The value for this property is income driven. In addition to the loss of market rent, there are other costs that the property will incure. Such as maintenance, water and sewer fees, taxes, insurance, etc. for this unit.
The cost of the garage is another concern. It is unlikely that the value is equal to its cost. Rather its contributory value should be based on the income it could produce or maybe as a one time expense.

I've been thinking the same about excluding its rent from income as one way of dealing with it.
 

PropertyEconomics

Elite Member
Joined
Jun 19, 2007
Professional Status
Certified General Appraiser
State
New Mexico
I've not encountered a life estate as part of an apartment project before, but the method that is being suggested just doesn't make sense to me.

The value for this property is income driven. In addition to the loss of market rent, there are other costs that the property will incure. Such as maintenance, water and sewer fees, taxes, insurance, etc. for this unit.
The cost of the garage is another concern. It is unlikely that the value is equal to its cost. Rather its contributory value should be based on the income it could produce or maybe as a one time expense.

I've been thinking the same about excluding its rent from income as one way of dealing with it.

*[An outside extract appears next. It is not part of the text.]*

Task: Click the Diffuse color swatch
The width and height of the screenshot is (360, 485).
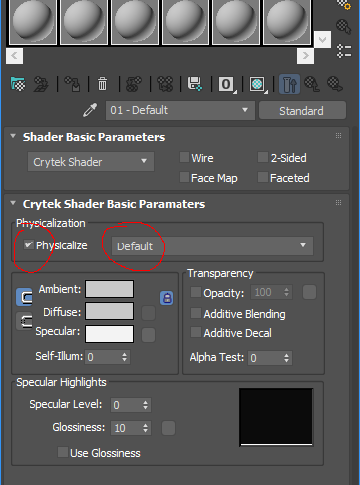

I agree with you George .. all incomes should be excluded and expenses included. I would think the one time cost of the garage should be excluded or a dcf using the cost experiened in the first year ... its essentially the same as a one time deduction. And I would definately not include any income from the garage.
 

PropertyEconomics

Elite Member
Joined
Jun 19, 2007
Professional Status
Certified General Appraiser
State
New Mexico
George .. why not do a dcf ... recapture the expense of the garage first year, include income last year of dcf ... 11 years .... and discount all to a present value.
Even your overall rates would not measure the life estate as you are contemplating it.